Indikasi awal prevalensi Adverse Childhood Experiences (ACEs) di Aceh, dapat dilihat dari tingginya kasus kekerasan anak, KDRT serta kemiskinan yang terjadi di Aceh selama beberapa tahun terakhir. Adverse Childhood Experiences (ACEs) merupakan pengalaman negatif yang dialami individu sebelum usia 18 tahun, seperti kekerasan, penelantaran, atau kondisi rumah tangga disfungsional, yang dapat berdampak jangka panjang terhadap kesehatan fisik dan mental. Penelitian ini bertujuan untuk mengetahui perbedaan ACEs pada masyarakat Aceh usia dewasa awal ditinjau dari jenis kelamin. Penelitian ini menggunakan pendekatan kuantitatif dengan desain komparatif. Sampel terdiri dari 470 responden laki-laki dan perempuan berusia 18–25 tahun yang dibesarkan di Provinsi Aceh, dan dipilih melalui teknik proportionate stratified random sampling. Pengambilan data dilakukan secara daring dengan menggunakan skala WHO ACE-IQ. Analisis data dilakukan menggunakan uji statistik Mann-Whitney, menunjukkan nilai signifikansi P < 0,001 (P < 0,05). Hasil tersebut menunjukkan terdapat perbedaan signifikan antara tingkat ACEs pada laki-laki (M = 5,7) dan perempuan (M = 4,1). Secara umum, subjek laki-laki mengalami intensitas ACEs yang lebih tinggi dibandingkan dengan perempuan di hampir semua jenis ACEs kecuali pada kategori kekerasan seksual. Temuan ini menunjukkan pentingnya pendekatan berbasis gender dalam upaya pencegahan ACEs serta intervensi terhadap dampak ACEs di masyarakat Aceh.

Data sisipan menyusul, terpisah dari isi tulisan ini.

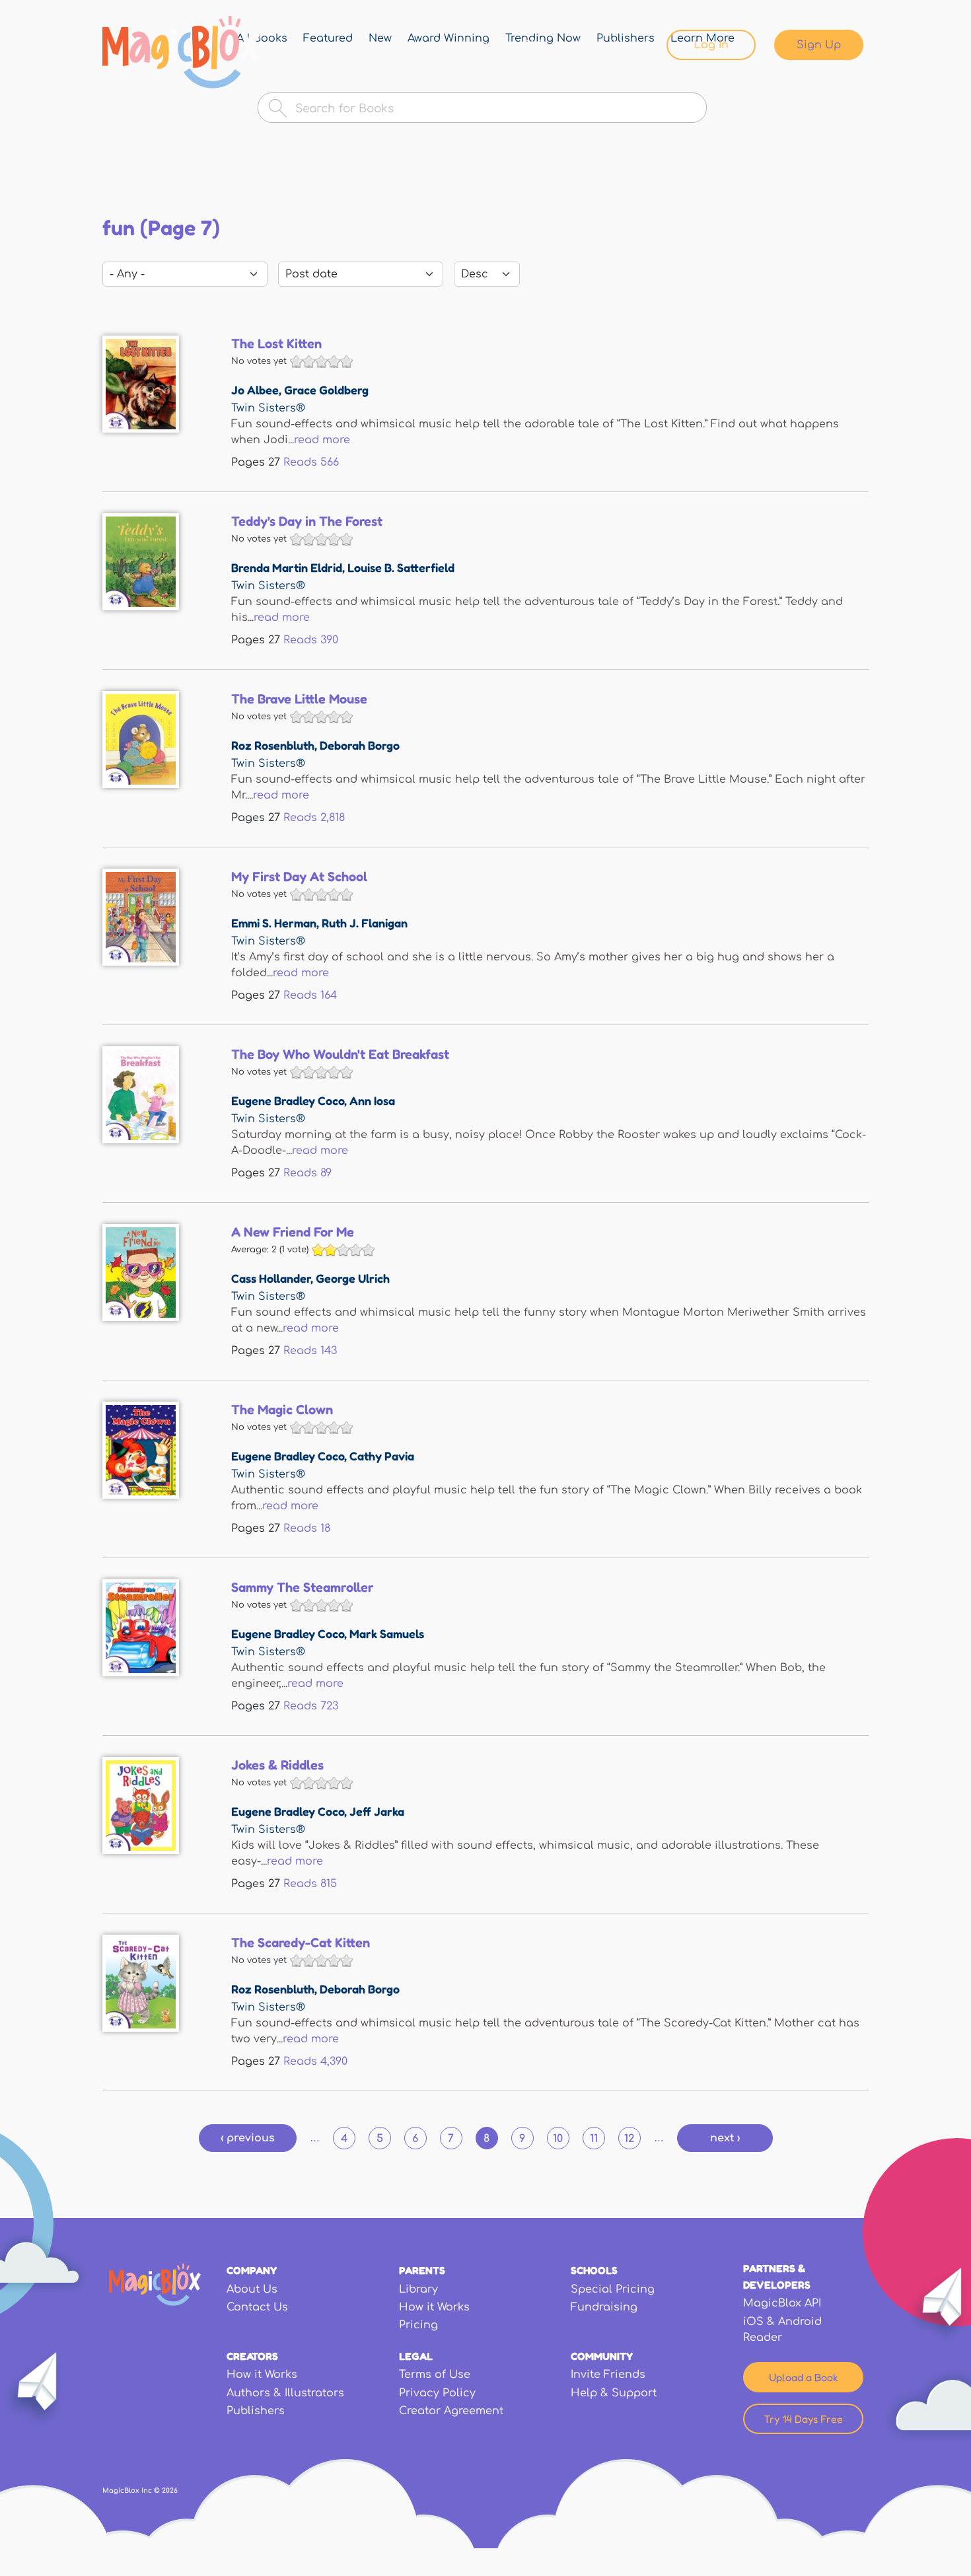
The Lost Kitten (276, 343)
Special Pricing (613, 2289)
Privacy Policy (437, 2393)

Preliminary indications of the prevalence of Adverse Childhood Experiences (ACEs) in Aceh can be observed through the increasing cases of child abuse, domestic violence, and poverty that have persisted in Aceh region over recent years. ACEs refer to negative experiences encountered before the age of 18, such as abuse, neglect, or dysfunctional family conditions, which may have long-term impacts on both physical and mental health. This study aims to examine gender-based differences in ACEs among young adults raised in the Aceh Province. A quantitative approach with a comparative design was utilized. The sample comprised 470 male and female respondents aged 18–25 years who were raised in Aceh, selected using a proportionate stratified random sampling technique. Data were collected online using the WHO ACE-IQ. The data were analyzed using the Mann-Whitney U test, which yielded a significance value of P < 0.001 (P < 0.05). The results revealed a significant difference in ACE levels between male (M = 5.7) and female (M = 4.1) participants. Overall, male respondents experienced higher ACE intensity than females across nearly all types of ACEs, except in the categories of sexual abuse. These findings highlight the importance of adopting gender-sensitive approaches in the prevention of ACEs and in interventions addressing their impact in Acehnese society.